Jerome Robbins’s The Concert (or, The Perils of Everybody) was equally well-executed. The 1956 comedy, designed by gothtastic illustrator and Chicago native Edward Gorey,
and set to Chopin pieces for piano and occasionally orchestra, is
served well by Jean-Pierre Frohlich’s meticulous staging. There are
approximately 12,472 jokes during the piece’s 30 minutes. Not a single
one was snuffed out, fumbled or mismanaged; many audience members,
especially the woman two rows behind me, were snorting and guffawing. As
monstrous a person as Robbins was by most accounts, The Concert
is an extraordinary work of dance-theater, razor-sharp and perfectly
conceived, and the Joffrey dancers deserve praise for making its
timeless sight gags sing. The ballet’s female sextet, a brilliantly
paced inventory of possible missteps, had me in stitches and the simple
“umbrella” section, which nods to Magritte, swiftly choked me up. Kudos
are due to Matthew Adamczyk, John Mark Giragosian and onstage pianist
Paul James Lewis, revealed to be fine actors with an optimal balance of
subtlety and clarity. If anyone was slightly tone deaf during the
closer, it was Jaiani in the “Ballerina” role. Maybe she should’ve been
given a chance to relax instead.
The two remaining works, first and second on the program, were the Balanchine offerings, Stravinsky Violin Concerto (1972) and Tarantella
(1964). Here is where the Joffrey encountered the most trouble. Simply
put, the Joffrey dancers aren’t facile at speed: Passages in both pieces
are murderously fast and, to my eye, only Derrick Agnoletti,
Giragosian, Abigail Simon and Allison Walsh could hope to do any more
than just keep up.
Agnoletti brought his “A game” to Tarantella, opposite
Yumelia Garcia, the only Joffreyite who can best him in the department
of exuberant facial expressions. This standalone duet, stile Napoletano, is, like the second half of Rain, frequently a soloists’ showcase. (It was recently
danced at the White House.) Garcia, though winningly zippy, bent knees
and cut corners to stay on schedule, and she’s not the turner that role
demands. The two had good chemistry, anyway, important considering Tarantella falls in the category of dances wherein attitude is more important than exactitude.

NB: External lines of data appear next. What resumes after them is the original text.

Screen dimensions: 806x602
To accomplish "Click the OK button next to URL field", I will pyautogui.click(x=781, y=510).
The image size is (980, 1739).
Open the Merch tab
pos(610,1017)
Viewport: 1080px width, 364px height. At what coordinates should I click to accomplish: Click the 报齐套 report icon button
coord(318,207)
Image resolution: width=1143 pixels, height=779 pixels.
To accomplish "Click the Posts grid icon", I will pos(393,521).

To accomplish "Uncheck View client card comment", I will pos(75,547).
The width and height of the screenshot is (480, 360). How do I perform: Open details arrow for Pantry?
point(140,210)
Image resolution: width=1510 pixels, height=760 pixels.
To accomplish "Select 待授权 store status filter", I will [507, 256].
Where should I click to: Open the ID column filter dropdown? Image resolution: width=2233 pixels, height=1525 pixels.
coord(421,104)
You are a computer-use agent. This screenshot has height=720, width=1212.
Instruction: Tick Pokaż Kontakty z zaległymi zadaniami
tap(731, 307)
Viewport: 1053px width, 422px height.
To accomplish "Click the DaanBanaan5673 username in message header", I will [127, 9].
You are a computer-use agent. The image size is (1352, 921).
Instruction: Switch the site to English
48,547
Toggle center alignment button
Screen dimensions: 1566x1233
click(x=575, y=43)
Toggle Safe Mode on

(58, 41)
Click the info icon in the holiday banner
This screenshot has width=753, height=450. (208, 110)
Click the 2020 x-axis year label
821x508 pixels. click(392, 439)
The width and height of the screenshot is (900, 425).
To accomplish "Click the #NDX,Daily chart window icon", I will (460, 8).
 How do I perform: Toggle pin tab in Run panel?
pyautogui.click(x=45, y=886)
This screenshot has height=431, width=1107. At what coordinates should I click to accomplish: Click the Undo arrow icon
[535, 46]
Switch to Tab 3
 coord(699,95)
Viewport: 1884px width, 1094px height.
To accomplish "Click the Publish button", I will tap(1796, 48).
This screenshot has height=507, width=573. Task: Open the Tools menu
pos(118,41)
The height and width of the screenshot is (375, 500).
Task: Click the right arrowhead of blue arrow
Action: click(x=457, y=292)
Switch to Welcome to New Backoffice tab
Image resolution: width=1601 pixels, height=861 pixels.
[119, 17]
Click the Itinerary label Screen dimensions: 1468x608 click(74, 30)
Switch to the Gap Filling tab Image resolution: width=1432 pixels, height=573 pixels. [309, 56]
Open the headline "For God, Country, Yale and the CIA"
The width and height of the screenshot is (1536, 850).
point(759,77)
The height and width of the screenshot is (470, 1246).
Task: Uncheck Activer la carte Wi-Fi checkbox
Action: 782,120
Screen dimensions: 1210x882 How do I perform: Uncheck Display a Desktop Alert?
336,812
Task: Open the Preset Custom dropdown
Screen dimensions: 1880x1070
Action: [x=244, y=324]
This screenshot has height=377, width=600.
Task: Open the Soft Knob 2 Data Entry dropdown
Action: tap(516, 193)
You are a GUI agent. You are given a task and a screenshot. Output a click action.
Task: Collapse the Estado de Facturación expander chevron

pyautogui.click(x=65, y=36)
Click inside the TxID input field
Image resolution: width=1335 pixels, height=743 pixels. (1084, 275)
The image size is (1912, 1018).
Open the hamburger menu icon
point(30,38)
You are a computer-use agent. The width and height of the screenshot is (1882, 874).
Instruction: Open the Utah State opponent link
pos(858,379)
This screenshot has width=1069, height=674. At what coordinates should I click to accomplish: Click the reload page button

Which is not where Violin Concerto lands; in August, I called it
“the dance equivalent of a bar exam.” This staging—credited to Bart
Cook and Maria Calegari, although artistic director Ashley Wheater, in
his curtain speech, mentioned Elyse Borne instead of Calegari—puts all
the elements in place, clean in architecture and unison. But I left with
the sense that there wasn’t an opportunity for whoever it was to do any
more than teach the steps. (The Sinfonietta was obviously challenged by
the score as well, sounding ragged, shrill and stressed.) The technical
benchmarks required to perform this piece are incredibly high for
everyone but, if they’re met, the piece offers innumerable openings to
poetry and wit. The principal men, Miguel Angel Blanco and Temur
Suluashvili, looked terrified, and April Daly was dainty and apologetic
in a role that asks for sweep touched by violence. (Does anyone research their assignments anymore?)
The Joffrey is closer than it’s ever been, since I’ve been watching, to play in ivory sandboxes like Violin Concerto, but those stars still have yet to come out.
“All Stars” resumes Friday 15 and continues through October 24 at the Auditorium Theatre.